On Friday the 26th of June, trading on the euro closed roughly around Thursday’s closing price despite increased intraday volatility. On the same day, the US recorded a record number of new COVID-19 infections at 45,500. This rise in cases in several states had a negative effect on investor sentiment. Texas and Florida have closed bars. Some restrictions are also being put in several European cities.
US stock indices have dropped by about 2.5%. The S&P 500 shed 2.42% to reach 3,009.05 points. The EURUSD pair dropped to 1.1195, but then managed to recover to 1.1238 thanks to increased demand for the euro on the crosses.

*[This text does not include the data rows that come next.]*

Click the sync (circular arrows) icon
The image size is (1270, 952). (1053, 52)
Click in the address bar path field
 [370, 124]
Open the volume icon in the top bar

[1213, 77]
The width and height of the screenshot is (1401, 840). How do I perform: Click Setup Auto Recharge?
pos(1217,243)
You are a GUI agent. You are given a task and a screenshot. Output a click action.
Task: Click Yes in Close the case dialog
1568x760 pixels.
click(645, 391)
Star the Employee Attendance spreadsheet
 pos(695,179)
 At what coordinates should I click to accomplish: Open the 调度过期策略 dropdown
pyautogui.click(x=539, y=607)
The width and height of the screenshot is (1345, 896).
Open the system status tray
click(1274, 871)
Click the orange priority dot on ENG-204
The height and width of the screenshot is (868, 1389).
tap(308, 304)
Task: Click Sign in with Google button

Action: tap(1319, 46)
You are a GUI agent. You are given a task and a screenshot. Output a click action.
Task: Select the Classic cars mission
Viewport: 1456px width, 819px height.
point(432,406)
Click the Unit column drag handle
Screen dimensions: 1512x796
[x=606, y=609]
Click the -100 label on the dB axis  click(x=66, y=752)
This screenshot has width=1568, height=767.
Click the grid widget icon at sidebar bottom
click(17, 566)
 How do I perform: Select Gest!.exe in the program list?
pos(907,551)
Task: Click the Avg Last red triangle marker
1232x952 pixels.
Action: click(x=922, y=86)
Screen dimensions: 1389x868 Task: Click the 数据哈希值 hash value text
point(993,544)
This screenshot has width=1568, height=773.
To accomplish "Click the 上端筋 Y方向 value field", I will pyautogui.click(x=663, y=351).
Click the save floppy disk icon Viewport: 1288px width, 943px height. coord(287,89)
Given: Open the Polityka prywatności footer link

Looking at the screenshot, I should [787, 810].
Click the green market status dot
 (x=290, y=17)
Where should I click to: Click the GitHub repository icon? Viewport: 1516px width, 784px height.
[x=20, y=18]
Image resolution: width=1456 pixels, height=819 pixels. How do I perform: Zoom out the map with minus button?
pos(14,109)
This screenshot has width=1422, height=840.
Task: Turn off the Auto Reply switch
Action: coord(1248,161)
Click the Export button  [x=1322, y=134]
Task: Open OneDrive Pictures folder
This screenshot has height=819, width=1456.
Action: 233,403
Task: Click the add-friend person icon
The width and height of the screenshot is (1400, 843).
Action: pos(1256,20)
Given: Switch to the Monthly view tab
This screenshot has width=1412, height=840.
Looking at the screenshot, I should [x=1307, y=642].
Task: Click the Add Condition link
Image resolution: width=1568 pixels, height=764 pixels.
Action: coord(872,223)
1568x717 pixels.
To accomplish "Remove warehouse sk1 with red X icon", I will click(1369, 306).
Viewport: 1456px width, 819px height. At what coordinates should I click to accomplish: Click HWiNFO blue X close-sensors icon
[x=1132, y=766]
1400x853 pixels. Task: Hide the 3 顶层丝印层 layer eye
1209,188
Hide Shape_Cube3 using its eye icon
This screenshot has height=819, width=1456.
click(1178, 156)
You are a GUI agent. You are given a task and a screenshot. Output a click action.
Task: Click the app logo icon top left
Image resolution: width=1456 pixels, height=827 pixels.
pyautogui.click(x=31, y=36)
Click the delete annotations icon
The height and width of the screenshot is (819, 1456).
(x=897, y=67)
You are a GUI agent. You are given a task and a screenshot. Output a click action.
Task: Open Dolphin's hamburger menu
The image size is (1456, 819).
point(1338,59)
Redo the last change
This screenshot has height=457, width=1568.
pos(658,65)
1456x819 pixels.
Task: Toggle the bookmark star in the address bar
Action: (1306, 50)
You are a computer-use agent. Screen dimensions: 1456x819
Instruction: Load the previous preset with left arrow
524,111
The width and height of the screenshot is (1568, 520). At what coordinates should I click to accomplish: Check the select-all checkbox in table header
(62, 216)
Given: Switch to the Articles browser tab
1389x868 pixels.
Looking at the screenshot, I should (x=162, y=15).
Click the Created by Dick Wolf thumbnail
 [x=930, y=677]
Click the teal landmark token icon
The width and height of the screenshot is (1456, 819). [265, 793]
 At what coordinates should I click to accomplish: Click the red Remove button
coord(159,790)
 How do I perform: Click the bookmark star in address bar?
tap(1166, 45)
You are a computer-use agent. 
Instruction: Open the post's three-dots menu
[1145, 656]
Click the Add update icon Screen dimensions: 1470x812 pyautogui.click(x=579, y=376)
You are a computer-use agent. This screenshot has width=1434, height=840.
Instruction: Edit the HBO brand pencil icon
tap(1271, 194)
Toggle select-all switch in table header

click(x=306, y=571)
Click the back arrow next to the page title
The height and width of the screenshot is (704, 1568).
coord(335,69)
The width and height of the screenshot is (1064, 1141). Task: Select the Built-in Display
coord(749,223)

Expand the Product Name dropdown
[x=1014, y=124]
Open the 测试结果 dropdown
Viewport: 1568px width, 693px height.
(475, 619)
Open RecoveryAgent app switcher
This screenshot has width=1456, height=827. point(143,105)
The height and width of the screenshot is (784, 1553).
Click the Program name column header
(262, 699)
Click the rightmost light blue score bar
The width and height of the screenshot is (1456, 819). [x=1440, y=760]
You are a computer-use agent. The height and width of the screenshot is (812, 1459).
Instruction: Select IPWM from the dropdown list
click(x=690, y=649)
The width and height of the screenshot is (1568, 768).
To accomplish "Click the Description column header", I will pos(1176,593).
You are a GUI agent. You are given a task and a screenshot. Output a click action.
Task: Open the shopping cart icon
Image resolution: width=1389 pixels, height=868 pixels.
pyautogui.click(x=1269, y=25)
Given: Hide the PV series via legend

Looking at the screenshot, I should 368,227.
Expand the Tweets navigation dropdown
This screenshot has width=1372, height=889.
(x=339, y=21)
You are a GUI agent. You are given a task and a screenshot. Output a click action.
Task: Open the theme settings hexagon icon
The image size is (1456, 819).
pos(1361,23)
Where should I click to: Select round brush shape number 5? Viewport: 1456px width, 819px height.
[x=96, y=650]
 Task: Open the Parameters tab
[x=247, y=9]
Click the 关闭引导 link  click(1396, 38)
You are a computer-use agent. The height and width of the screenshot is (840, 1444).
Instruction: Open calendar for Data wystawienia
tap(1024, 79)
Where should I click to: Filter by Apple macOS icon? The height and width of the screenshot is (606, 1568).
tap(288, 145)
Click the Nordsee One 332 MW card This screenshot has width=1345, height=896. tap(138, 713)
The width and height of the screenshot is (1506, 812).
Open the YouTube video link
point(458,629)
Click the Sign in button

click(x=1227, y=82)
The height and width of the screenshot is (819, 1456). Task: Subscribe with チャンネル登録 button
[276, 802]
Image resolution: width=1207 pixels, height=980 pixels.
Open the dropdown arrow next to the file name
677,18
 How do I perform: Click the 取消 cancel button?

China has warned that if the US continues to interfere in Hong Kong, the first stage of the trade deal would be under threat. By the end of the day’s trading, US stock indices (DIJA, S&P 500) had dropped by about 2.5%.
Day’s news (GMT+3):
In today’s Asian session, the majors are all trading up against the US dollar. The pound has made impressive gains at 0.43% following Friday’s drop. At 12:30 (EET), Bank of England Governor Andrew Bailey will speak. He won’t be talking about monetary policy, so his words shouldn’t have much of an impact on the GBPUSD pair. The EURUSD pair has now risen to 1.1259.
Most assets are still largely at the mercy of coronavirus headlines. The S&P 500 is in a difficult situation after the bears managed to break through the trend line last week. If they continue on the offensive, the whole market may collapse. Closing the week above 3,100 would ease pressure on the stock market.
Today’s market open is reminiscent of the 22nd of June. We’re forecasting at rise to 1.1270, followed by a correction to 1.1247, and then another rise to 1.1275. The BoE governor’s speech and inflation data from Germany are the key fundamentals to look out for.